Saturday Jake played soccer for the first time. It was a gorgeous day and he was super excited. The club I signed him up with is for special needs children. They have volunteers that help the kids learn the game and help them play. It was amazing to watch all the kids with their soccer buddies running up and down the field. Jake was a super star and I couldn’t be more proud of him. All the years of PT were evident as I watched him run without falling and kick the ball down the field. He would have had a difficult time a year ago. It was a great feeling for me seeing him out on the field with a huge smile on his face. He was so happy which of course melted my heart.

pizap.com14421410825771

Overall we had a pretty good week. First grade is proving to be challenging for my boy but he is up for the challenge. He is strong-willed and determined. These qualities can drive me crazy but with the right direction he will do great things.

handwriting is hard

Jake has always loved school. Last Monday Jake was looking at the calendar and was reading to me everything that is scheduled. He said “next Monday we have school and play group, yea!” I told him that next Monday is Labor Day and there wouldn’t be any school because it’s a holiday. He looked at me in shock and began crying saying how he didn’t need a holiday he needed to go to school. Tuesday he woke up with his allergies bothering him and he told me he wanted to stay home. This was a first. I checked him out and other than a little stuffy nose Jake was fine, so he went on to school. Wednesday he told me he needed to stay home with me on Thursday, “I don’t want to go to school” he said. My heart hurt a little. I asked him why and he said “I just need to be with mommy.” What changed in a matter of a couple of days?

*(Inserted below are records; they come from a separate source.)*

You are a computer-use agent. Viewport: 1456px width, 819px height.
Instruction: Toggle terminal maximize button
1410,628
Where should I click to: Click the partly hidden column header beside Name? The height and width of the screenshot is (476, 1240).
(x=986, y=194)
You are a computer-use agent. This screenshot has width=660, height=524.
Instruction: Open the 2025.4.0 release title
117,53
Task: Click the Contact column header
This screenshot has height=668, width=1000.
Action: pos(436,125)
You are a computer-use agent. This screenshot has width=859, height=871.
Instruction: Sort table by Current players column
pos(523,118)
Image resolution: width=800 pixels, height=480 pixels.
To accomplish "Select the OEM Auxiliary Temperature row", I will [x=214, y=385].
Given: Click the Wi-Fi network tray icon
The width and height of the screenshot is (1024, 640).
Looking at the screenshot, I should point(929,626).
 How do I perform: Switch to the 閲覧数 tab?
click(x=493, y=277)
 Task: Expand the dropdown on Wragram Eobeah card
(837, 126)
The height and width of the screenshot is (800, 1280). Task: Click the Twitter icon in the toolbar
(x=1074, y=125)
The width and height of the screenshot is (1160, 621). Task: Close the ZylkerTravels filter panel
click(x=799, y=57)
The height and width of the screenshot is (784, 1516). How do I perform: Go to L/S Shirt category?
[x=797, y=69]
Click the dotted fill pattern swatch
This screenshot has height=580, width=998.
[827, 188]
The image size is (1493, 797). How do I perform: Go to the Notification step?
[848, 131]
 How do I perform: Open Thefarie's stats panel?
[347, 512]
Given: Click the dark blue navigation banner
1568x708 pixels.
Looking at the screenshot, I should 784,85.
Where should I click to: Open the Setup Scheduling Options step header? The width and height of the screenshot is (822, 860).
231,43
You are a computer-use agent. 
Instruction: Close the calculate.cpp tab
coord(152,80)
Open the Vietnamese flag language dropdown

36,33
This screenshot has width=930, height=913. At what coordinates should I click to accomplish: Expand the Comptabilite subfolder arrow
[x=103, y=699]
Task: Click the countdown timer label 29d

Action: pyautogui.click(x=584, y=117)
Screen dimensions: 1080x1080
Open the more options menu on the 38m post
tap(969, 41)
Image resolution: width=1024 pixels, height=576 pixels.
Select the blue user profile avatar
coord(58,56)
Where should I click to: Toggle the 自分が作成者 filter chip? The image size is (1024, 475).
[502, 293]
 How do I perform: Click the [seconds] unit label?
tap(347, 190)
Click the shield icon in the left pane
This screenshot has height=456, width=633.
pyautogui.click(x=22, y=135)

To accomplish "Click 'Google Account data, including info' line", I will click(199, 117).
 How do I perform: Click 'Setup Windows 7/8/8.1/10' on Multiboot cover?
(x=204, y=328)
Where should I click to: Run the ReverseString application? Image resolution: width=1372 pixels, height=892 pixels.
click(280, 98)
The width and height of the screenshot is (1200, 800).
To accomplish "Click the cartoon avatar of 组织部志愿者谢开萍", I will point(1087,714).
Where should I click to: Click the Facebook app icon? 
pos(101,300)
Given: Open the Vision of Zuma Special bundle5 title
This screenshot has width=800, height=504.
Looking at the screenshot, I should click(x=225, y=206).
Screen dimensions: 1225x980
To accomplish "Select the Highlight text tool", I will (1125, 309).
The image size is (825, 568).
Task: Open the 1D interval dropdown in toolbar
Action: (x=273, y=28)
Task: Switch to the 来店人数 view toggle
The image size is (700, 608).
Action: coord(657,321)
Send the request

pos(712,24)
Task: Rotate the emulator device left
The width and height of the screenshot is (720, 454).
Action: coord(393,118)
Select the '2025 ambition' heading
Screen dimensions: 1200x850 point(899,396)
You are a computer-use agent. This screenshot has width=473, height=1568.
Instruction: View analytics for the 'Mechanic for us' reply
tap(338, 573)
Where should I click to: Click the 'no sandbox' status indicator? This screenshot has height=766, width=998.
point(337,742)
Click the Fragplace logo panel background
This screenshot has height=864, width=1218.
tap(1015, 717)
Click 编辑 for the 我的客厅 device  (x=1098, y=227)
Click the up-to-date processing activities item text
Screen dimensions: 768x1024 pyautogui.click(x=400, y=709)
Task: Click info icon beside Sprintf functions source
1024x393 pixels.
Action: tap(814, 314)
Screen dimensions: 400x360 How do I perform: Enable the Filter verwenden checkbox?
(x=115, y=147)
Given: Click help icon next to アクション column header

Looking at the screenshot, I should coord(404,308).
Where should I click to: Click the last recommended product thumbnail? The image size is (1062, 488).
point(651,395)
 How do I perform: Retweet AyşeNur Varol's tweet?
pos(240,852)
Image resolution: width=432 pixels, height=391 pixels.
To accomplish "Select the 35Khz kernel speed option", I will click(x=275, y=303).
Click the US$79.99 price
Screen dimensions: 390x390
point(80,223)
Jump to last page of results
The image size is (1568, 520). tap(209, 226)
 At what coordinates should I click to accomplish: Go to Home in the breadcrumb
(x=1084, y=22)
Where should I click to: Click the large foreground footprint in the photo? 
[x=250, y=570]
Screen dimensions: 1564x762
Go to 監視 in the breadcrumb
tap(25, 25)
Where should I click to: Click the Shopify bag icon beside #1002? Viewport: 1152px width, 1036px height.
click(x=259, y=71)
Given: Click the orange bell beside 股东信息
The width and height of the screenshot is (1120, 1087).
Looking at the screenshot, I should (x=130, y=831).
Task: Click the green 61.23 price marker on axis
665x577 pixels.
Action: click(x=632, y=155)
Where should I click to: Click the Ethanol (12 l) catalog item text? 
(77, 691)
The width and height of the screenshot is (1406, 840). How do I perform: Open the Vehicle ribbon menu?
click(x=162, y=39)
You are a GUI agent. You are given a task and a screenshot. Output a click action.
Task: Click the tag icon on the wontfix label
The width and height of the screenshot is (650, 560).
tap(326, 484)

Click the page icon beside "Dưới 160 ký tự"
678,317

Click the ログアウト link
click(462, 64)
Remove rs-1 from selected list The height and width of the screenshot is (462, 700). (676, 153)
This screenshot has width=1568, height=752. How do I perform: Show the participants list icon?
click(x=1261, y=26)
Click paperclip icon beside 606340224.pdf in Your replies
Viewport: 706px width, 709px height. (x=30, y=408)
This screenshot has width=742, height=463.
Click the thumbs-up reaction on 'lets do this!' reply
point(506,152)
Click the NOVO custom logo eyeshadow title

Jake is expected to write a lot during the day at school. Jake’s teacher has made some accommodations for him but the thought of picking up a pencil is a task in itself. On Wednesday he had a difficult time staying on task and remaining seated. When it came time to write he cried and wouldn’t do his work. I asked him about it and he said “it’s too hard, it hurts”. Jake’s team at school is doing everything they can to find the right pencil grip and any type of aid that will make writing a little easier for him. His teacher has also allowed us to write for him but the majority of his work has to come from Jake. It can be a little frustrating for me because I don’t really understand or know how he is really feeling. I go back and forth wondering if it really does hurt or is he using this as an excuse not to do his homework. While talking with a friend the other day she said it would be the same if I was asked to write with my non-preferred hand. I am right handed and if someone said to me ‘you will have to use your left hand today’ it would be hard. I wouldn’t want to do it and if I had to write a lot that way I might cry too.

More is expected of Jake this year and I think he wants to stay home because school is more challenging for him. Jake wants to do what he wants to do; he wants to play and have fun. I mean, what kid doesn’t want that! Handwriting is Jake’s biggest obstacle right now. I hate that he is having a hard time but am glad he is excelling academically. If we could just get this down and work on his sensory issues to help him stay seated everything would be perfect in Jake’s world. I’m smiling as I write that last sentence because I know if we weren’t struggling with handwriting there would be something else on our plate 🙂

 

writing-clipart-black-and-white-writing

 

Philippians 3:12 “Not that I have already obtained this or have already reached the goal; but I press on to make it my own, because Christ Jesus has made me his own.”